Parallel GPGPU applications rely on barrier synchronization to align thread block activity. Few prior work has studied and characterized barrier synchronization within a thread block and its impact on performance. In this paper, we find that barriers cause substantial stall cycles in barrier-intensive GPGPU applications although GPGPUs employ lightweight hardware-support barriers. To help investigate the reasons, we define the execution between two adjacent barriers of a thread block as a warp-phase. We find that the execution progress within a warp-phase varies dramatically across warps, which we call warp-phase-divergence. While warp-phase-divergence may result from execution time disparity among warps due to differences in application code or input, and/or shared resource contention, we also pinpoint that warp-phase-divergence may result from warp scheduling. To mitigate barrier induced stall cycle inefficiency, we propose barrier-aware warp scheduling (BAWS). It combines two techniques to improve the performance of barrier-intensive GPGPU applications. The first technique, most-waiting-first (MWF), assigns a higher scheduling priority to the warps of a thread block that has a larger number of warps waiting at a barrier.
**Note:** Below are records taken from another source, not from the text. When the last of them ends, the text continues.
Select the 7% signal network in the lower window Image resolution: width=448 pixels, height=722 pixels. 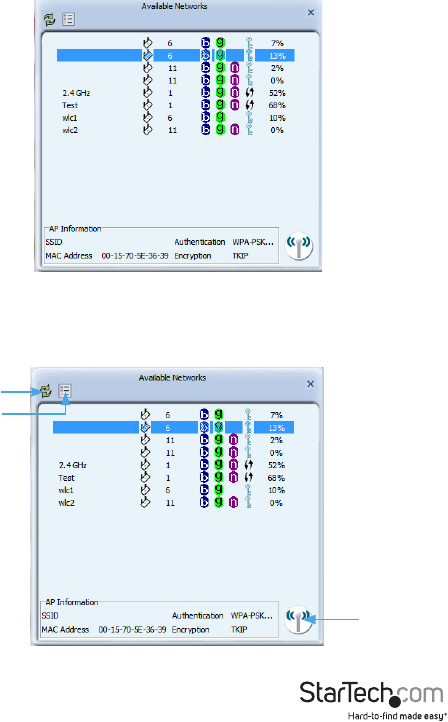pos(173,415)
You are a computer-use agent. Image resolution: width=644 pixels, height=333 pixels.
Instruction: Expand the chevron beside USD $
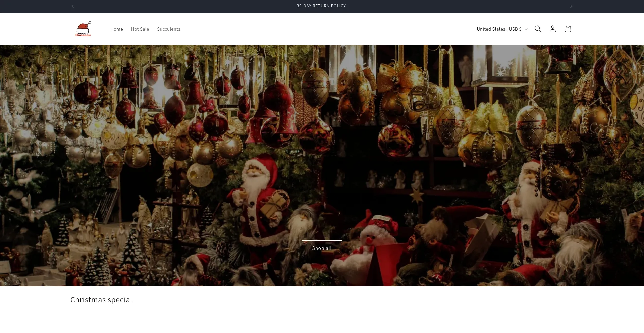(526, 29)
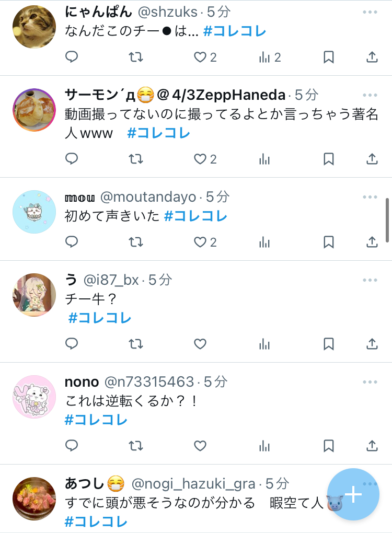This screenshot has height=533, width=392.
Task: Open the cat avatar of にゃんぱん
Action: 34,27
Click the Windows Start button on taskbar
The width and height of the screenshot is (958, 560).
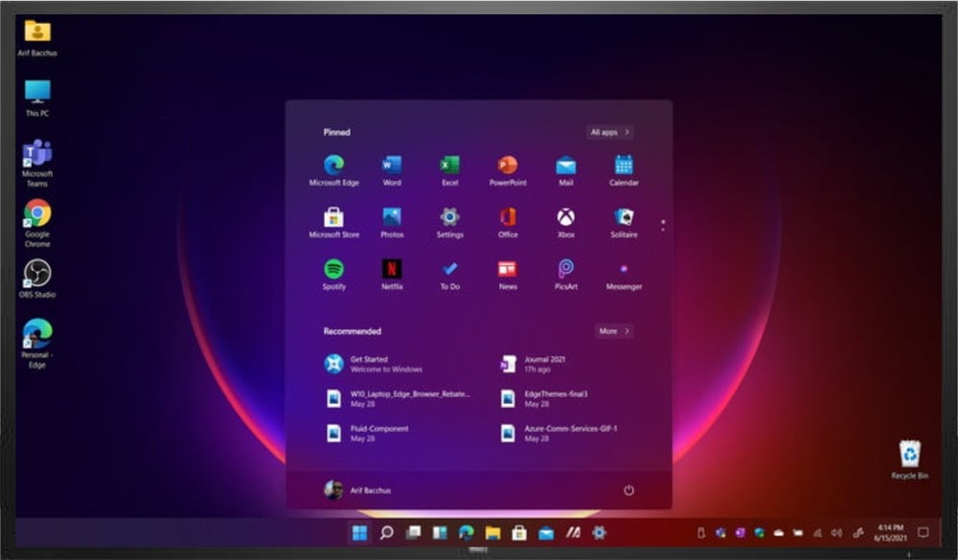point(360,532)
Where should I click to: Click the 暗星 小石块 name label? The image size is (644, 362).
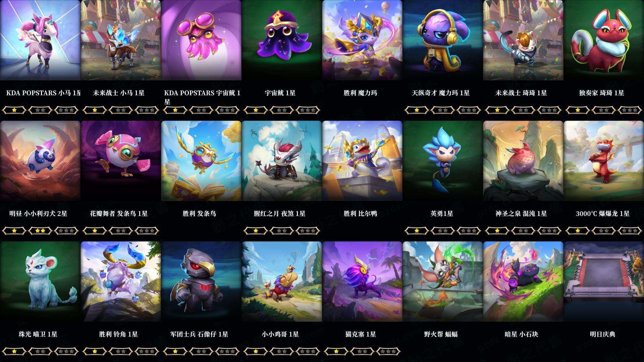pyautogui.click(x=521, y=334)
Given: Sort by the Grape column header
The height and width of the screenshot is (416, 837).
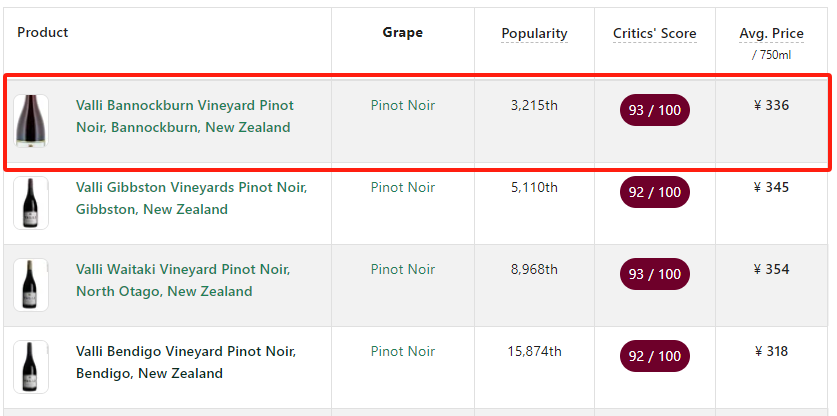Looking at the screenshot, I should [x=402, y=33].
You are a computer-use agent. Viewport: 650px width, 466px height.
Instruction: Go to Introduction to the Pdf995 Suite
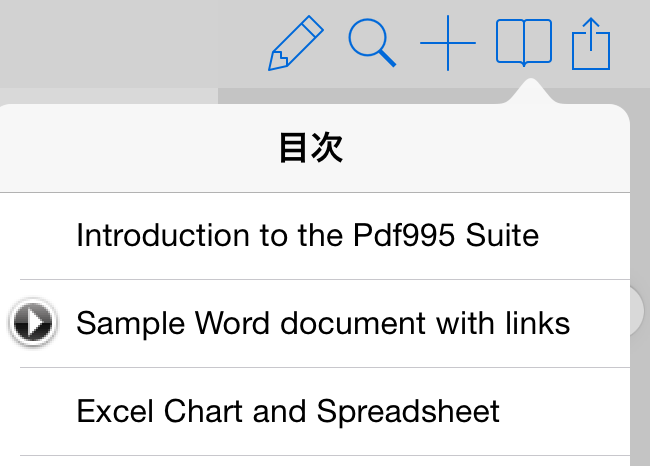tap(308, 235)
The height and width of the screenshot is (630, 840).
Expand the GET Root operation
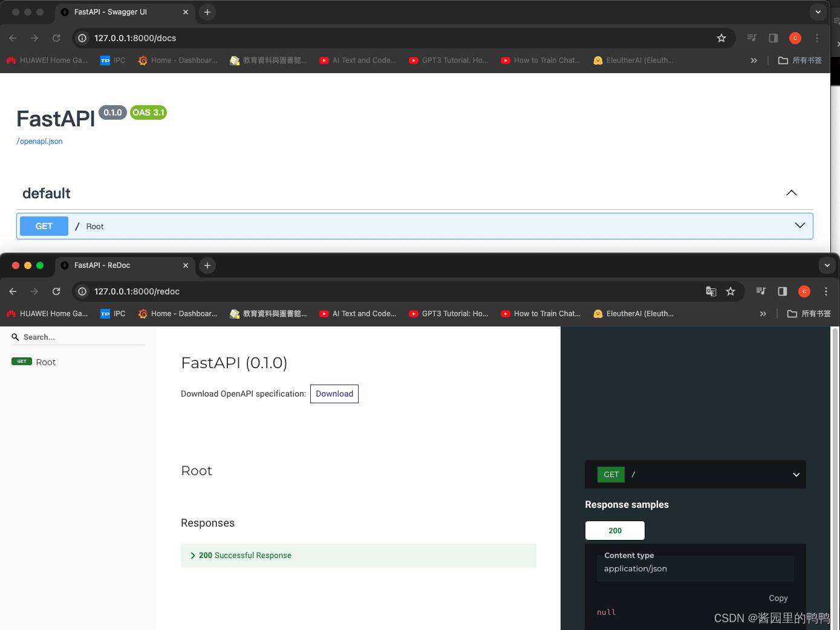click(799, 226)
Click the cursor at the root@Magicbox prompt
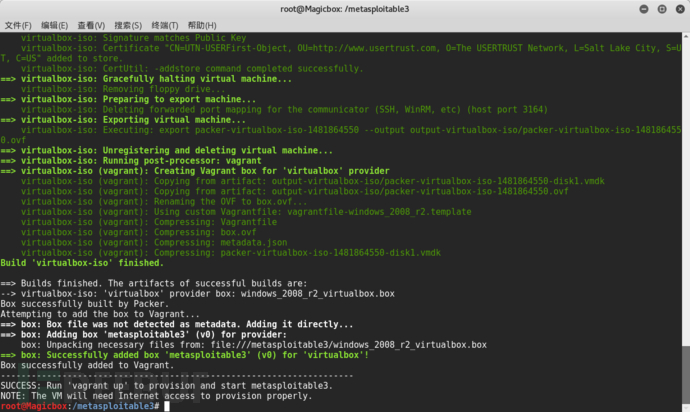The width and height of the screenshot is (690, 412). click(167, 406)
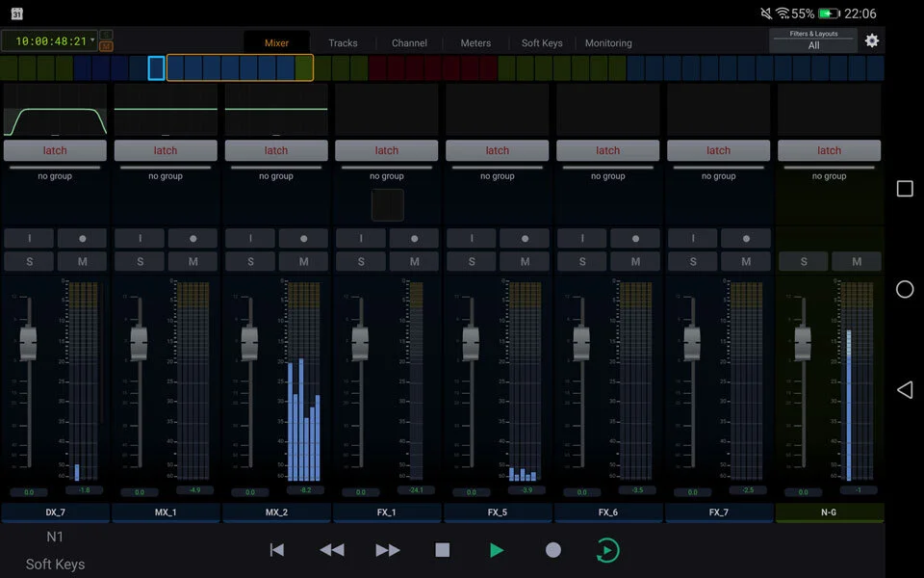924x578 pixels.
Task: Open the no group selector on MX_1
Action: point(166,175)
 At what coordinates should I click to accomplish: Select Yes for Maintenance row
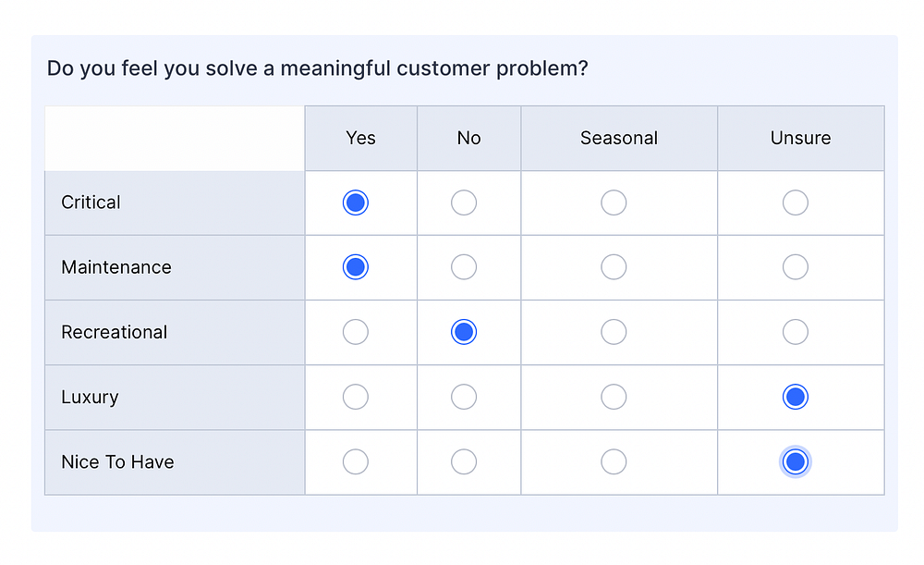pos(356,267)
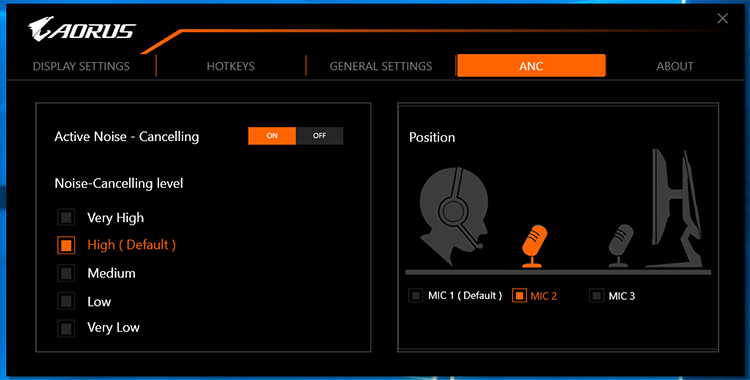The height and width of the screenshot is (380, 750).
Task: Go to General Settings tab
Action: (381, 66)

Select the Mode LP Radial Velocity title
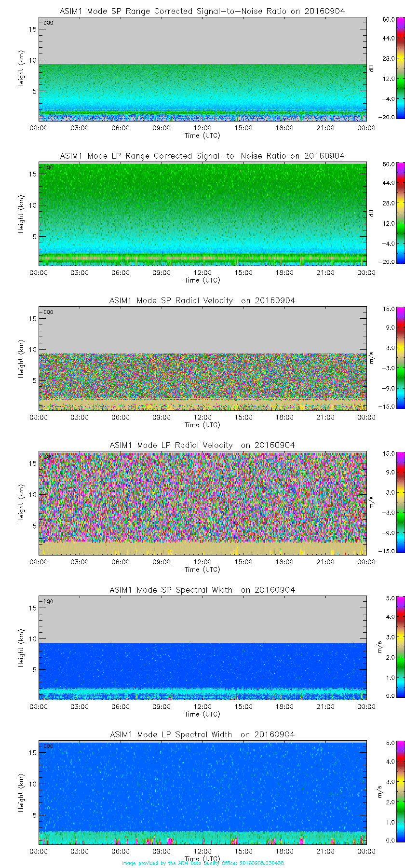coord(202,445)
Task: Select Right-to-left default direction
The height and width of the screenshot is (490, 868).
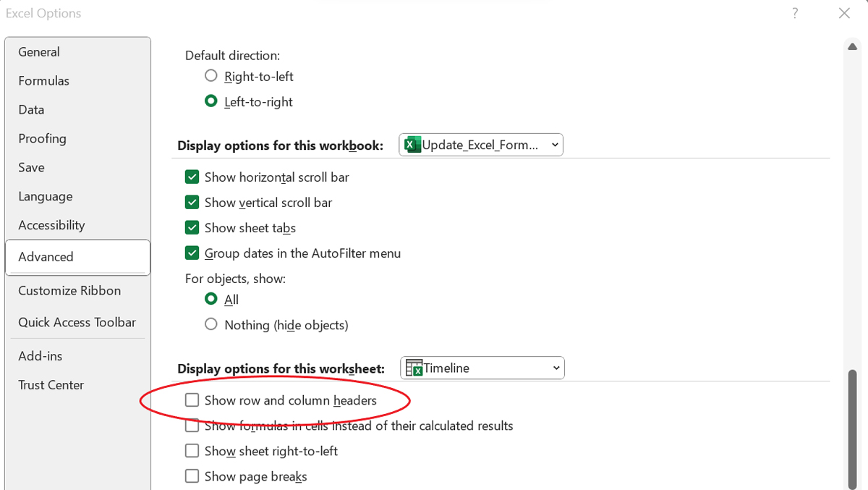Action: (x=210, y=75)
The second technique, critical-fetch-first (CFF), fetches instructions from the warp to be issued by MWF in the next cycle. To evaluate the efficiency of BAWS, we consider 13 barrier-intensive GPGPU applications, and we report that BAWS speeds up performance by 17% and 9% on average (and up to 35% and 30%) over loosely-round-robin (LRR) and greedy-then-oldest (GTO) warp scheduling, respectively. We compare BAWS against recent concurrent work SAWS, finding that BAWS outperforms SAWS by 7% on average and up to 27%. For non-barrier-intensive workloads, we demonstrate that BAWS is performance-neutral compared to GTO and SAWS, while improving performance by 5.7% on average (and up to 22%) compared to LRR. BAWS' hardware cost is limited to 6 bytes per streaming multiprocessor (SM).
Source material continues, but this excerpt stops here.